##### Data excerpts #####

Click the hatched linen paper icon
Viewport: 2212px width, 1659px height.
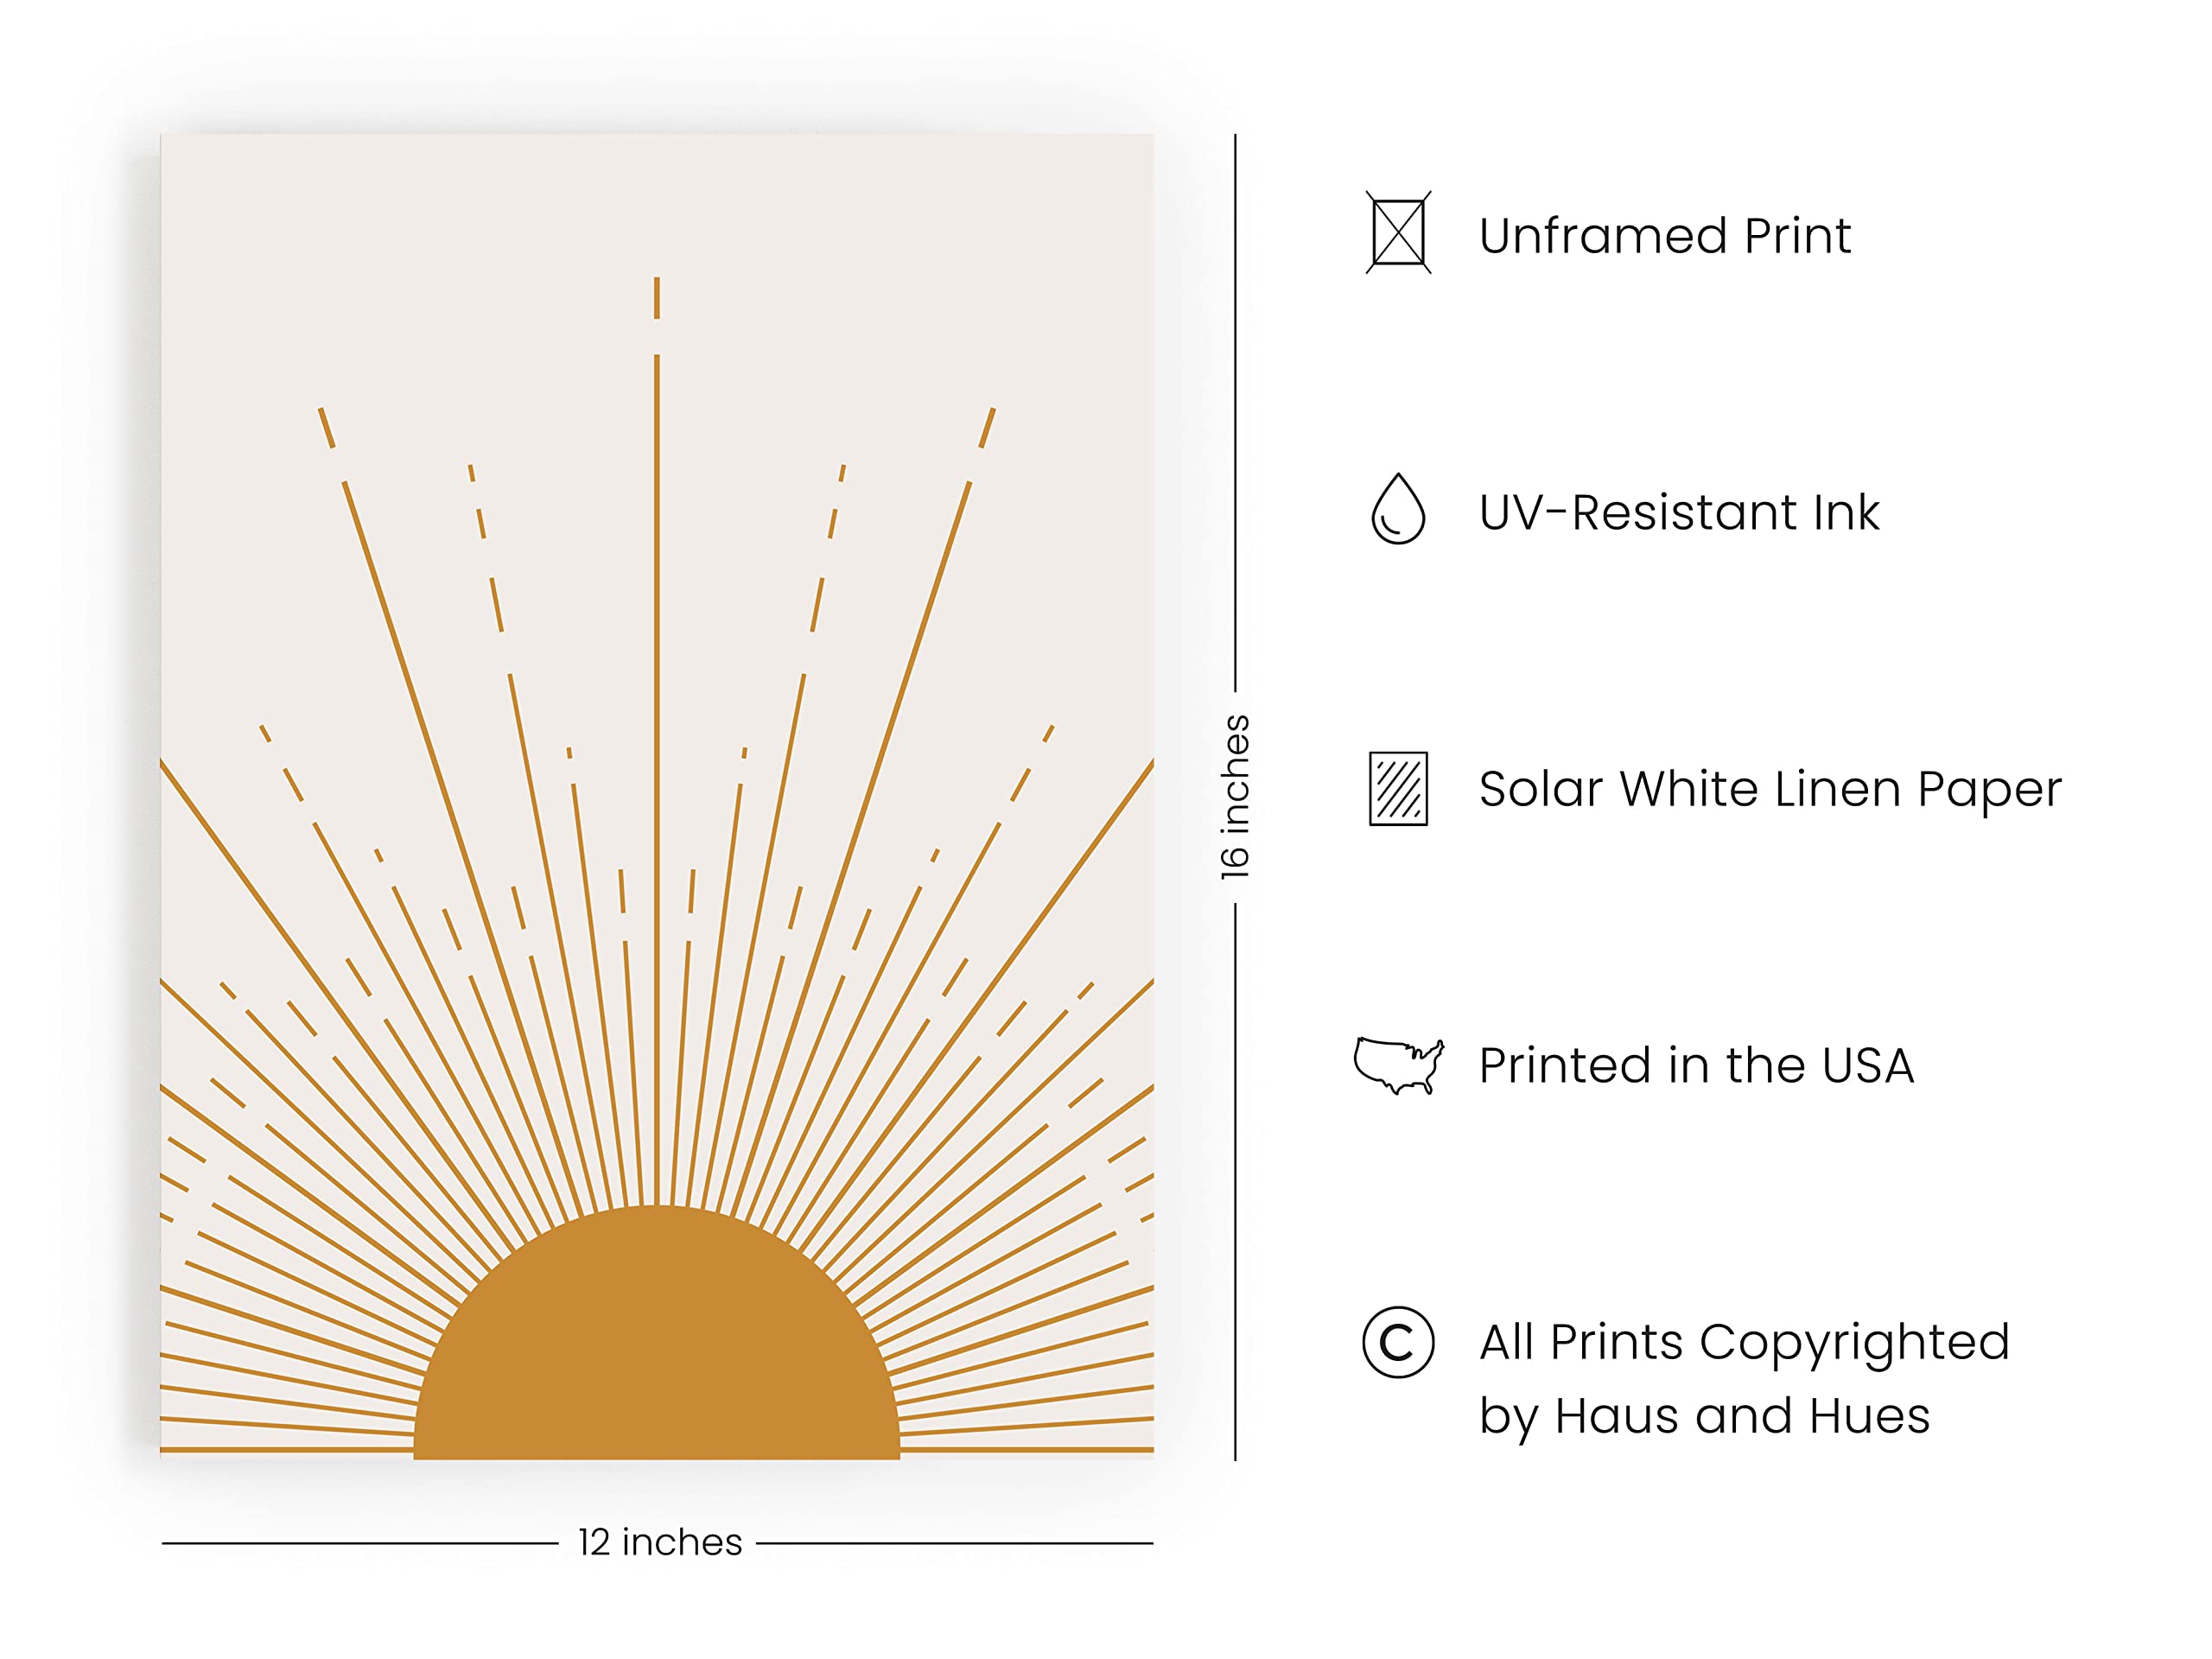1398,789
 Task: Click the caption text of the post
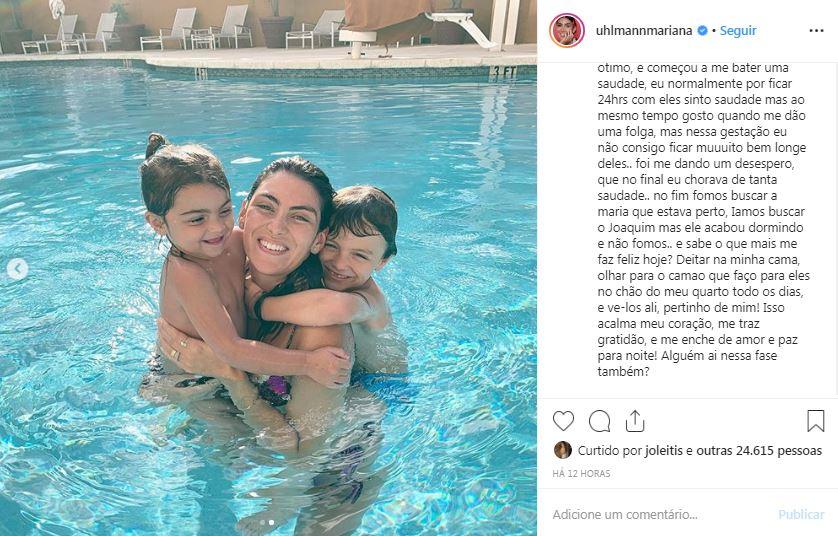click(703, 220)
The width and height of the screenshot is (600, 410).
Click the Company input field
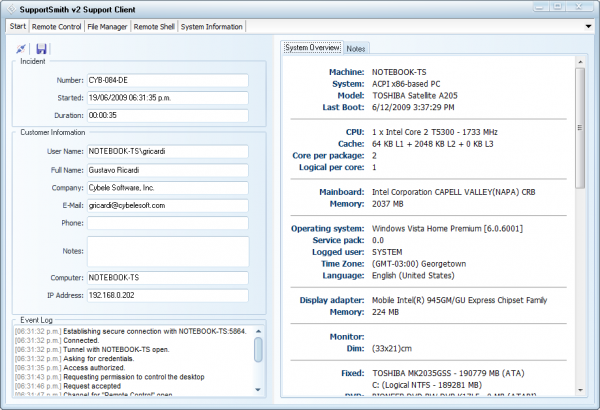click(167, 187)
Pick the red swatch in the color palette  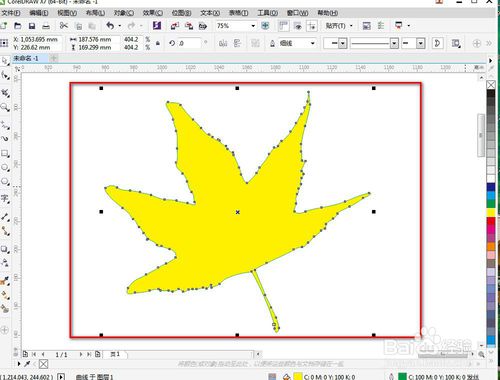[491, 221]
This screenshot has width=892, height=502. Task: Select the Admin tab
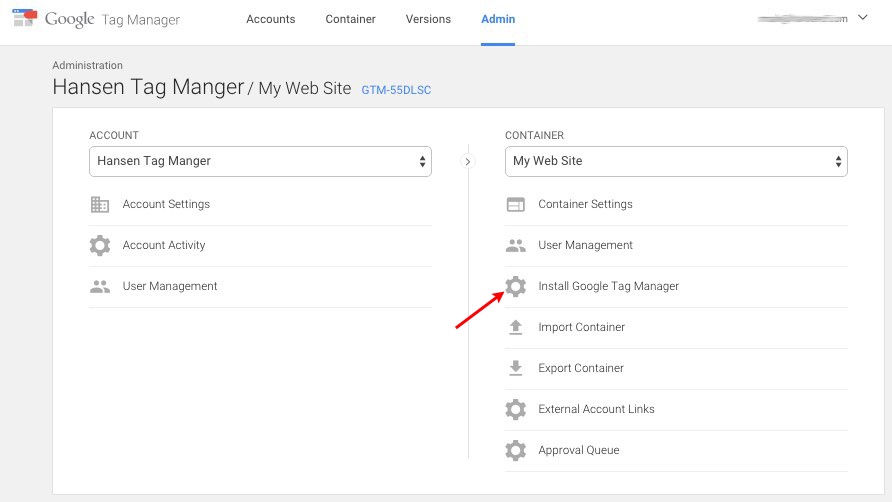tap(498, 19)
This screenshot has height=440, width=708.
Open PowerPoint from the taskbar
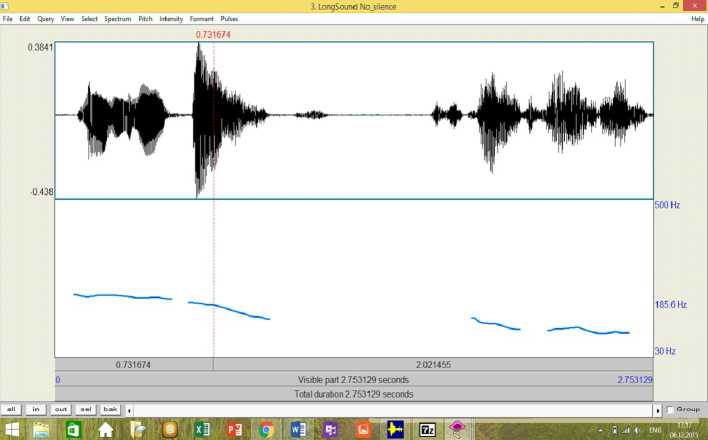point(234,430)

#####

-- Problem to solve --
With the pictures excluded, the line containing "This screenshot has width=892, height=502." and every line after it through the end of the data above are to be transcribed exactly, and nothing more.

-- Solved problem --
This screenshot has width=892, height=502. Task: Select the Admin tab
tap(498, 19)
This screenshot has height=440, width=708.
Open PowerPoint from the taskbar
point(234,430)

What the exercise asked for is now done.